DEATH CERTIFICATE

CARMON HICKS

Date:    22 July 1947
Cert:    20401 
Place of Death: County: Knott   City or Town:  Rural-P. O. Box, Mousie, Ky.
Name of Hospital or Institution: At home
Length of stay in hospital or community: 02 months, 04 days
Usual Residence of Deceased: State: Kentucky   County: Knott
City or Town: Rural     If rural give precinct:  Upper Jones Fork 
Full Name:  Carmon HICKS 
If Veteran Name War: (blank)
Social Security No.:  (blank)
Sex, Color or Race, Marital Status:   Male, White, Single
Husband or Wife of:  (blank)
Age of husband or wife if alive: (blank)
Birth date of deceased:  18 May 1947 
Age:  02 months, 04 days
Birthplace:  Mousie, Ky. 
Occupation:  None 
Industry or business:  (blank)
Father Name:  Oakley HICKS 
Father Birthplace:  Bolyn, Ky., Knott Co. 
Mother Maiden Name:   Dorothy BROWN 
Mother Birthplace:   Mousie, Ky., Knott Co. 
Informant:  Oakley HICKS, Mousie, Ky. 
Burial Place:   Bolyn, Ky., Knott Co. 
Date:  23 July 1947 
Signature of funeral director:  M. M. Chaffins, Garrett, Ky.

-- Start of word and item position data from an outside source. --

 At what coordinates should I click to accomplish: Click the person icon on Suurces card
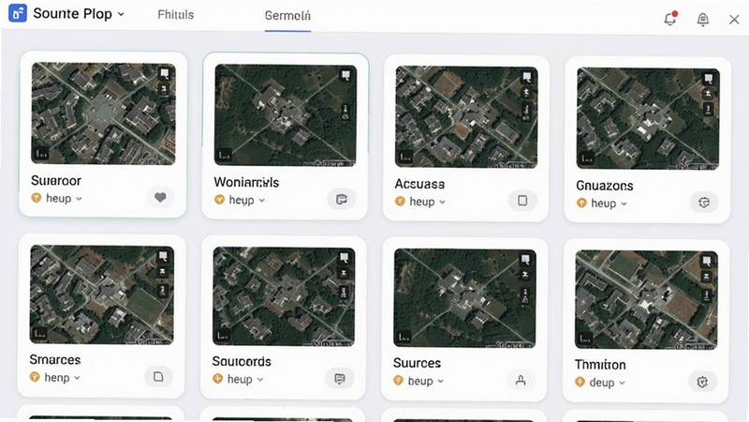tap(521, 381)
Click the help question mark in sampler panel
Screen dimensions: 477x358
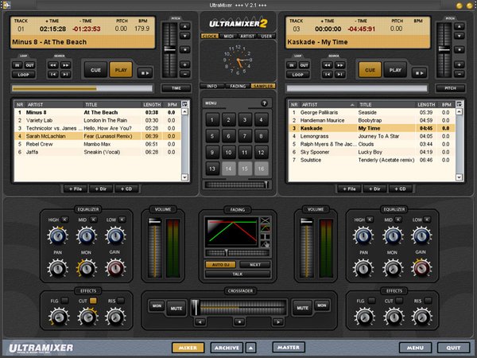pyautogui.click(x=265, y=103)
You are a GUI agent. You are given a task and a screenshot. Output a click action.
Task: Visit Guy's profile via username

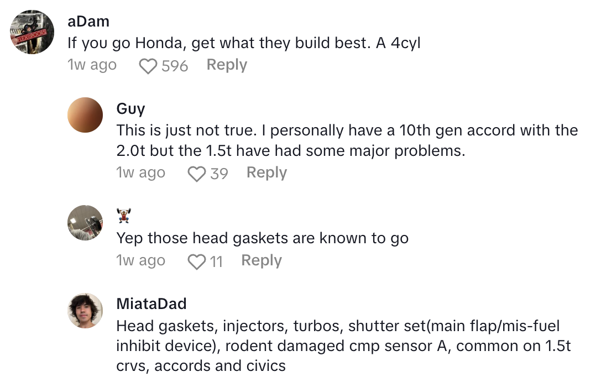click(130, 108)
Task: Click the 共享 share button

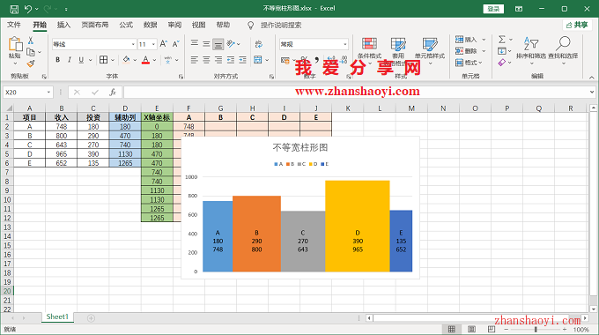Action: pyautogui.click(x=577, y=25)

Date received by local registrar:  30 July 1947 
Registrar's Signature:  Rose B. Craft
Date of Death: 22 July 1947 
I hereby certify that I attended deceased from 22 July 1947 to 22 July 1947, that I last saw him alive on 22 July 1947, and that death occurred on the date stated above at 3:00 p.m.

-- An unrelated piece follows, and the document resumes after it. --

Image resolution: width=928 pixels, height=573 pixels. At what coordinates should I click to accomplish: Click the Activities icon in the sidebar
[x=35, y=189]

Immediate cause of death:  Bean in Trachea (windpipe) 
Duration: 30 min.
Due to:  (blank)
Major findings of operations: (blank)
Accident, suicide, or homicide: Accident
Date of occurrence: 22 July 1947
Where did injury occur: In home
While at work:  (blank)
Means of injury: (blank)
Signature & Address:  Mark Dempsey, M.D., Garrett, Ky.